Take, for example, the highly experienced and skilled cataract surgeon who receives referrals for the toughest cases of intraoperative floppy iris syndrome, pseudoexfoliation and uveitic cataract. Complication rates in this surgeon’s preselected population of patients would certainly be higher than in the general population, regardless of the surgeon’s abilities. Yet data alone would suggest deficiencies in this surgeon’s outcomes.

And what about the physician whose patient population is older or poorer, with more prevalent and more morbid pathology? Would not his increased use of diagnostic tests and therapeutic procedures suggest that he is “milking” the system for financial gain? (Read The New York Times recent series of articles on physicians’ roles in the high cost of medicine to see how the media, and consequently the public, consider doctors guilty of profiteering until proven innocent.)

One thing is for sure: Collecting data on the outcomes of our care will only increase in the years ahead.
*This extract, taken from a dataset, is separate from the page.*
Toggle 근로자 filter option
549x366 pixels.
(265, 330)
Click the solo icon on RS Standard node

What is most important is that those interpreting the data are guided by reason and insight rather than preconceived notions. 

John A. Hovanesian, MD, FACS, is OSN Cataract Surgery Section Editor. Disclosure: Hovanesian has no relevant financial disclosures.

COUNTER

Registry a boon to outcomes, compliance

The IRIS Registry will be a boon for participating ophthalmologists, both in the immediate future and in the long term. 

Flora Lum, MD 

Flora Lum

 

In the short term, the IRIS Registry will streamline the time spent on meeting changing regulatory requirements and take over some of the burden in keeping up with these changes. For those utilizing an EHR 2014 certified technology to be used in the Medicare EHR incentive programs for the entire year, submission of clinical quality measures data through the IRIS Registry also satisfies the requirement to report for PQRS, as well as the stage 2 meaningful use menu measures to report to a specialized registry. For those without a 2014 certified EHR technology for the entire year, the IRIS Registry is available to report on the cataract measures group (20 patients) or nine individual measures. For practices of 10 or more eligible professionals, performance in PQRS in 2014 is important to avoid a penalty in 2016 with the value-based modifier program.
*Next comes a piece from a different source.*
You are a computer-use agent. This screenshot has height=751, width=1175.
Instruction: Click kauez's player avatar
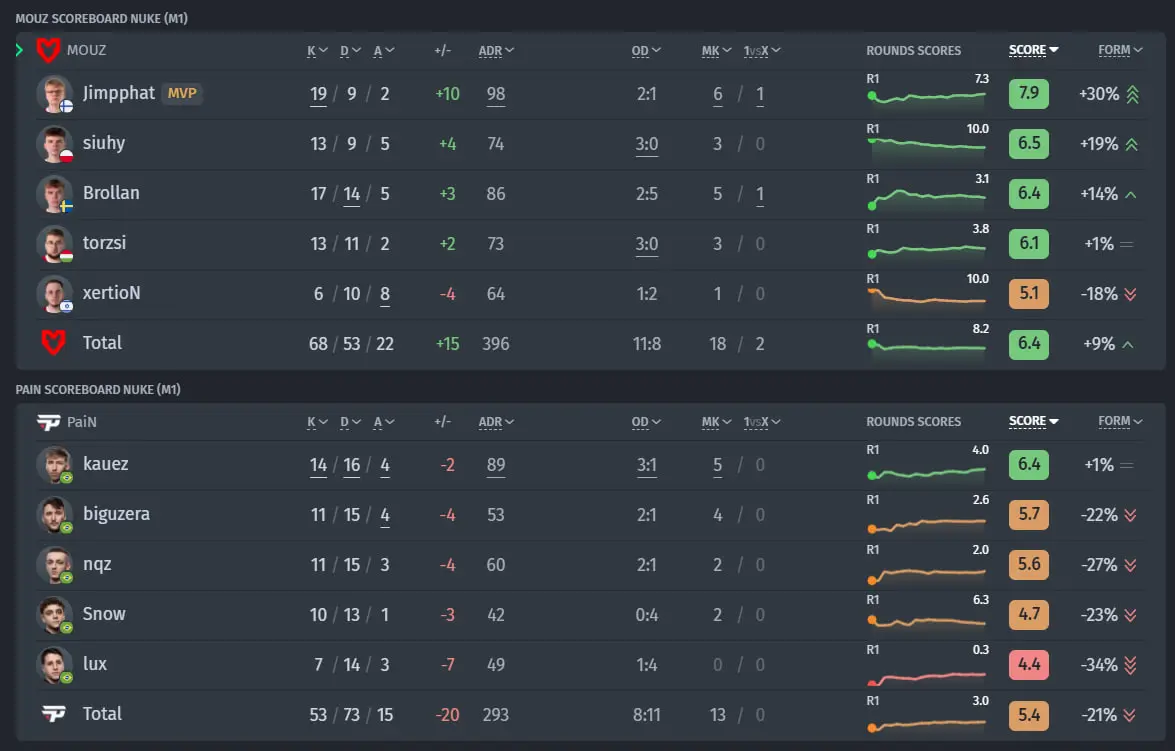55,465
In the long term, the IRIS Registry will help improve patient outcomes. Ophthalmologists can use the IRIS Registry data to monitor patient outcomes, track procedures, identify and address gaps in quality of care, as well as manage clinical conditions for entire patient populations. Unlike many clinical registries that include laborious data entry, confusing technology and little immediate return on effort, the IRIS Registry is designed to require minimal input and data entry from staff and to be user-friendly, timely and responsive to the needs of the profession.

Flora Lum, MD, is policy director, quality of care and knowledge base development, for the American Academy of Ophthalmology. Disclosure: Lum has no relevant financial disclosures.